Stabilization happens between nodes simultaneously as they activate or weaken their connected neighbors. The “channels” through which this activation/suppression flows are a combination of the textbase given by the environment and our prior world knowledge. If the text makes the meaning explicit, a good reader will rely on the textbase over their prior world knowledge. However, if the text does not provide many inferential steps, we will fill in the meaning using our prior world knowledge.

Putting the Steps Together

Let’s recap the basics of how Construction-Integration says we make sense of text:

We convert English sentences into propositions. These are the atomic, unambiguous meanings in the text.
As we read, we link the propositions together to form a textbase. This network of propositions forms the literal interpretation(s) of the text.
The nodes of the textbase activate corresponding nodes in our prior world knowledge. Thus we have two networks—a momentarily activated one consisting of the text’s literal meaning(s), and a vast, mostly dormant network of prior knowledge.
Nodes activate related meanings and suppress contradictory ones. The textbase drives this activation, but it flows through our existing world knowledge. This allows us to make obvious inferences that aren’t literally in the text. It’s also how we suppress inappropriate meanings given the context.
This jostling of activation and suppression eventually stabilizes into a coherent structure. That structure is the meaning of the text.

Although I’ve presented this as a series of steps, these processes are likely acting in parallel. Each word you read simultaneously updates the textbase, activates prior knowledge, and stabilizes the structure.

Getting the Gist

We often remember the gist of what we read, even as the literal contents rapidly fade from memory. Consider the following text:

“Jane drove to Alfalfa’s, picked up some fresh fruit, a halibut steak, and some Italian cheese for dessert, and paid with her credit card.”

Although it’s nowhere in the text, the proposition “Jane bought groceries” would be highly active for this sentence. Because of our world knowledge, when we read a series of propositions we associate with grocery shopping, the central theme of the sentence becomes more and more active. The overall meaning may be more retrievable from our long-term memory than any of the details because of this flow of activation.

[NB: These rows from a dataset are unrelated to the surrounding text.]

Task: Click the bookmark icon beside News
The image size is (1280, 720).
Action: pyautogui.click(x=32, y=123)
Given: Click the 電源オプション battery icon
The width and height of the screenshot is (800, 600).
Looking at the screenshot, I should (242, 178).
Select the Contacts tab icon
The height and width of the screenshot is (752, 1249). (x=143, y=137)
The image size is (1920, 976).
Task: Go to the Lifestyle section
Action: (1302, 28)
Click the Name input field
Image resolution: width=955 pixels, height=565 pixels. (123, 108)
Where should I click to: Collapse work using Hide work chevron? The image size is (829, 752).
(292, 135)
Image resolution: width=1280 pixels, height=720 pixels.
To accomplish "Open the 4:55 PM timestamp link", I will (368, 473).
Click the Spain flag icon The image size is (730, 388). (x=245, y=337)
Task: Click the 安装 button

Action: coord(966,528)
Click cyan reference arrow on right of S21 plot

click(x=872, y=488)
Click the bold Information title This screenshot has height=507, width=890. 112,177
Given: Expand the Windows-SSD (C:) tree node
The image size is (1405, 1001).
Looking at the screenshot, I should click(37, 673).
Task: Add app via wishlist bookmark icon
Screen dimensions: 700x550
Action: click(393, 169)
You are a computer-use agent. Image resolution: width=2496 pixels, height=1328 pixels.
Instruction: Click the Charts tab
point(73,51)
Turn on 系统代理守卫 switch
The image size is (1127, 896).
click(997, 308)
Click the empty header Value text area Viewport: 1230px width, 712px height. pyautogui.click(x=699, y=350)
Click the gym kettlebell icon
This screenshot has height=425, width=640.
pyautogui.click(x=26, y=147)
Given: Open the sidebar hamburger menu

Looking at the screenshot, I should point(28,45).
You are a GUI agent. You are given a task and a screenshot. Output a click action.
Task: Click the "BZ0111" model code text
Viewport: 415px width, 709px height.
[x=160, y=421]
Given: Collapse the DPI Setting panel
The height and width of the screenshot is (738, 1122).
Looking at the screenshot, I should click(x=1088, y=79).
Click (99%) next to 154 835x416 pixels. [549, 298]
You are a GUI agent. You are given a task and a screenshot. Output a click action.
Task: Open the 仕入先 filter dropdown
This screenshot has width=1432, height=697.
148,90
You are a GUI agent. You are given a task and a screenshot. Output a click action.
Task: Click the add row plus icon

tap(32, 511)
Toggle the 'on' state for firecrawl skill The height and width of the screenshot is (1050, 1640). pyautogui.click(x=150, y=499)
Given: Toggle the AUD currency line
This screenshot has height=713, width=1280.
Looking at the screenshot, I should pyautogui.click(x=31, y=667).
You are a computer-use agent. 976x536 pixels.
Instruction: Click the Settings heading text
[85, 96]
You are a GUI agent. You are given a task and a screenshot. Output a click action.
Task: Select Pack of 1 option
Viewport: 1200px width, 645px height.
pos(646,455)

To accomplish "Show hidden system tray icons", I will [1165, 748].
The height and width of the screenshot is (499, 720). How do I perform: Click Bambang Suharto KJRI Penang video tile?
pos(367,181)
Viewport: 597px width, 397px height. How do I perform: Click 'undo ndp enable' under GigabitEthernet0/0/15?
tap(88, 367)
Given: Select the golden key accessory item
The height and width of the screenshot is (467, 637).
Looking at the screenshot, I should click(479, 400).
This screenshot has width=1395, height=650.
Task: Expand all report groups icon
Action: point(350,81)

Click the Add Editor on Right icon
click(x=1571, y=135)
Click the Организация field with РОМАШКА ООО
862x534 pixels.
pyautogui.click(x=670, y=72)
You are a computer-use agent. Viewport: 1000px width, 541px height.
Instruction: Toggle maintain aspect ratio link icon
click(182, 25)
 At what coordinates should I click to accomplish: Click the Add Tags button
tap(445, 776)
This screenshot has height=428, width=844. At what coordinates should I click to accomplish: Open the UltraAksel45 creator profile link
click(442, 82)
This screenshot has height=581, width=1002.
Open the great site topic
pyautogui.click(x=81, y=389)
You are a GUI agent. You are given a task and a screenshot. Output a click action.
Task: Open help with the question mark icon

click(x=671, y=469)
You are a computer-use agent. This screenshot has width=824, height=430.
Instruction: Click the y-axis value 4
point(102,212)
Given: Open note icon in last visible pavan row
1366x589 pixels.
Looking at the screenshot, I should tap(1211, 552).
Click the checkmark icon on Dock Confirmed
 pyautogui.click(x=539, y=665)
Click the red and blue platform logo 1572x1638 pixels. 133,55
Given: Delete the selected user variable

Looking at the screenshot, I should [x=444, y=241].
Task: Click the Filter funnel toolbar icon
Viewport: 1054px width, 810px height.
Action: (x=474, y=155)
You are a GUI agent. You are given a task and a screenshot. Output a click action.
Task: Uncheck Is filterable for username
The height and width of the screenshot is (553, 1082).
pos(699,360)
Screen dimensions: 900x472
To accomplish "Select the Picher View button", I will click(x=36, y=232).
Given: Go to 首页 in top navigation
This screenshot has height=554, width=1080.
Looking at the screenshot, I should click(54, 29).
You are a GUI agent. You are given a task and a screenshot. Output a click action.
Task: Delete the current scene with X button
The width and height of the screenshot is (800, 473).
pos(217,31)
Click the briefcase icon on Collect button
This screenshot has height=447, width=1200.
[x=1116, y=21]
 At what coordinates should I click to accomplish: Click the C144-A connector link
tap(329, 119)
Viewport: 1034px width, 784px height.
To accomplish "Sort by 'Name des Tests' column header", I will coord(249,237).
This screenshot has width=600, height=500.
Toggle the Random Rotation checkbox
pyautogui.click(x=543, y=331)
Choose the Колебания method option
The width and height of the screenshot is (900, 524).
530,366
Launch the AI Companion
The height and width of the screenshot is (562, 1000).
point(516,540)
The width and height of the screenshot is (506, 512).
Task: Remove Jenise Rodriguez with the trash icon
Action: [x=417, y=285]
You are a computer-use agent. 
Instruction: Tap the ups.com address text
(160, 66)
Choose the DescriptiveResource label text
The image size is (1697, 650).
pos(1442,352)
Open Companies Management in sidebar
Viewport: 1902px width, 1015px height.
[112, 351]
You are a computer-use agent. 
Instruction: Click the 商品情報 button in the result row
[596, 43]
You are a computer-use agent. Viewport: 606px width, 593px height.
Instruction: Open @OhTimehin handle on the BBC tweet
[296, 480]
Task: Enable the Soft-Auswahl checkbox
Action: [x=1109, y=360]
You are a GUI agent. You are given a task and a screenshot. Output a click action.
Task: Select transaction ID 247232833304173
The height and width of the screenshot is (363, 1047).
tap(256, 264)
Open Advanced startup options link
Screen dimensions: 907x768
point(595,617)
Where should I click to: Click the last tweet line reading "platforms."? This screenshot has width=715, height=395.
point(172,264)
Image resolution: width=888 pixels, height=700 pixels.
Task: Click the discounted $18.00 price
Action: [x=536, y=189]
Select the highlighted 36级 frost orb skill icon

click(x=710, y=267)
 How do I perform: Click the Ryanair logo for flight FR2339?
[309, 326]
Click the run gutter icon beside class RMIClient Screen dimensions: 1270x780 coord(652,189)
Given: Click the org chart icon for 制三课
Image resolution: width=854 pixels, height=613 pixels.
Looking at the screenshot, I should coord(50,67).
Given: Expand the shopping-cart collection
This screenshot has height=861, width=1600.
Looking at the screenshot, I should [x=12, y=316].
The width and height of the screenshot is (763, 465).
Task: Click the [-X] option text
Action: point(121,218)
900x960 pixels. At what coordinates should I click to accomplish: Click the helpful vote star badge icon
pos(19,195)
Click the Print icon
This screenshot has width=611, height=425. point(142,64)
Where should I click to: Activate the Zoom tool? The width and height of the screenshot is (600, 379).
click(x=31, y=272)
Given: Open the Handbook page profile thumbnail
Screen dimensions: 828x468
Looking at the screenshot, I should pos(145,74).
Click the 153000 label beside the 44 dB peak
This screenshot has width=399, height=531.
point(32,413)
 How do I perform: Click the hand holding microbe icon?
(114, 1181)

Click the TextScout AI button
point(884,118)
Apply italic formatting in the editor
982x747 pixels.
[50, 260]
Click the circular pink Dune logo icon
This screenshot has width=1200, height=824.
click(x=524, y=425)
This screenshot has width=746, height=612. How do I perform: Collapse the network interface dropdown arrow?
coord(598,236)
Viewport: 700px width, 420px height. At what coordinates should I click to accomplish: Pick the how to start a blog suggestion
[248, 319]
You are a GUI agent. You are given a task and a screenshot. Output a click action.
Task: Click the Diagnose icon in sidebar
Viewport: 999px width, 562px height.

This pattern also helps explain why we generally seem to recall meaningful patterns better than arbitrary details and why prior knowledge is crucial for learning.

Implications of the CI Model for Cognition

The idea of a vast network of simultaneously firing nodes that suppress and activate each other may seem difficult to imagine, let alone draw any conclusions from. But I’ll do my best to share what the CI model implies.

1. Meaning is Shallow

One implication of the CI model for comprehension is that meaning is relatively shallow. When you read a word, its meaning is defined by the network of related activation. What words mean in a situation will often be quite limited compared to all their potential meanings.

Research on transfer-appropriate processing bears this out. Researchers gave participants stories about a piano that were the context of either moving furniture or playing music. The result was that whether “heavy” or “loud” was a better retrieval cue depended on which story they heard.

This is related to Nick Chater’s argument in The Mind is Flat ^[3]. Our conscious awareness is a few spots of light on a broader tapestry. Our moment-to-moment experience is surprisingly impoverished, but we have an illusion of depth because we can access our existing knowledge as soon as we want to think about it.

The meaning of a word, sentence or even an entire book isn’t inherent to the text. It’s a collaboration between literal words and an active reader.

2. Working Memory Isn’t Limited for Familiar Tasks

In addition to his CI model, Kintsch worked with Anders Ericsson to explain how experts are seemingly not hampered by working memory limitations. They propose that experts develop long-term working memory.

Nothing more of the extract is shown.